2.5.5 Feature set fine selection

In order to improve the performance of the classifier and the computing efficiency, the best subset of the features was required for further classification and validation. First, features with the same values for B-scan data from all tissue sites were excluded since they provided no useful information for classification. After that, only 754 features remained for the next step. As the initial features were extracted to capture more tissue properties, some of the remaining 754 features may not be independent or carry little information about the image labels. Features with a large dependency may ensure a high accuracy when taken separately, however, the combinations of them may not necessarily lead to a better performance because they do not give independent information. Therefore, the minimal-redundancy-maximal-relevance (mRMR) criterion [47] was applied, giving a candidate list of features which attributed more relevant information to the labels, and fewer correlation with other features. During mRMR-based feature selection, features were first selected based on the maximal relevance (Max-Relevance) criterion, in which the selected features were required, individually, to have the largest mutual information with the labels. It is likely that features selected by Max-Relevance may have rich redundancy because of the large dependency among these features. Therefore, the minimal redundancy (Min-Redundancy) condition was added to select mutually exclusive features. The resulting classifier built on this fine selected feature subset can achieve both high accuracy and faster speed.

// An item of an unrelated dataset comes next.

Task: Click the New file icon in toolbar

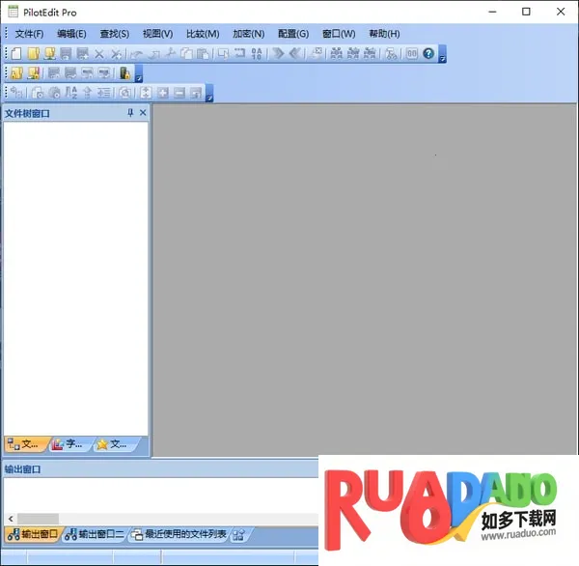Action: (x=15, y=54)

2.6 Classification and validation

Supervised learning was employed here for classification, which uses a training set with known labels to predicate the testing set. Support vector machine (SVM) was used here for developing a diagnostic model. As introduced in Section 2.5.5 high-rank features selected by mRMR, were utilized for classifier training. All extracted features varied greatly due to the different sorts of statistical operations. Therefore, all features needed to be normalized to zero mean and unit variance to prevent some features carrying greater weight. By forward searching [48], classification accuracy with different numbers of features for the classifier can be obtained for the final decision on the feature subset. During the forward searching, the evaluation direction was decided by the feature rank after mRMR feature selection. If several features gave the same overall accuracy in one evaluation step, the feature with the highest mRMR rank among these features was selected as the best individual feature for this step because it carried the highest relevance to the labels and the minimal redundancy with other features.

In order to accurately estimate the performance of the classifier, leave-one-tissue-site-out cross-validation (LOSOCV) was used here to avoid potential correlations among one single tissue site. This approach eliminated the dependency of the classification result on training or on the testing set selection and reduced the risk of over-fitting. Based on the site number, 72 iterations for validation were needed in this study. In each iteration, features from one tissue site were selected as the validation set, while features from the remaining 71 sites were employed as the training set. After all the cross validation, accuracy, sensitivity, specificity, negative predictive value (NPV), and positive predictive value (PPV) were calculated per diagnostic category from all others to evaluate the performance of our classifier.

3. Results and discussion

The accuracy of the classifier for differentiating breast tissue mainly depends on the number of features in the subset selected by mRMR criterion. The top 100 high-rank features (47 are from intensity, 11 are from PD, 12 are from PR, 14 are from LPR, and 16 are from DOPU), as illustrated in Fig. 3(a), were first selected based on consideration of the required computing time. Validated by LOSOCV, the overall accuracy for this 100-features-based classifier is 87.2$\%$.

 figure: Fig. 3.

Fig. 3. Results for best feature set selection. For the PS-OCT-based classifier, (a) is the top 100 high-rank feature distribution sorted by mRMR rank, and (b) is the feature distribution after forward searching, where the best 17 features are marked in red. For the intensity-only classifier, (c) is the top 100 high-rank feature distribution sorted by mRMR rank, and (d) is the feature distribution after forward searching, where the best 10 features are marked in red. Colored regions represent features from degree of polarization uniformity (DOPU, purple), local phase retardation (LPR, blue), intensity (I, turquoise), phase difference (PD, dark yellow) and phase retardation (PR, yellow), respectively.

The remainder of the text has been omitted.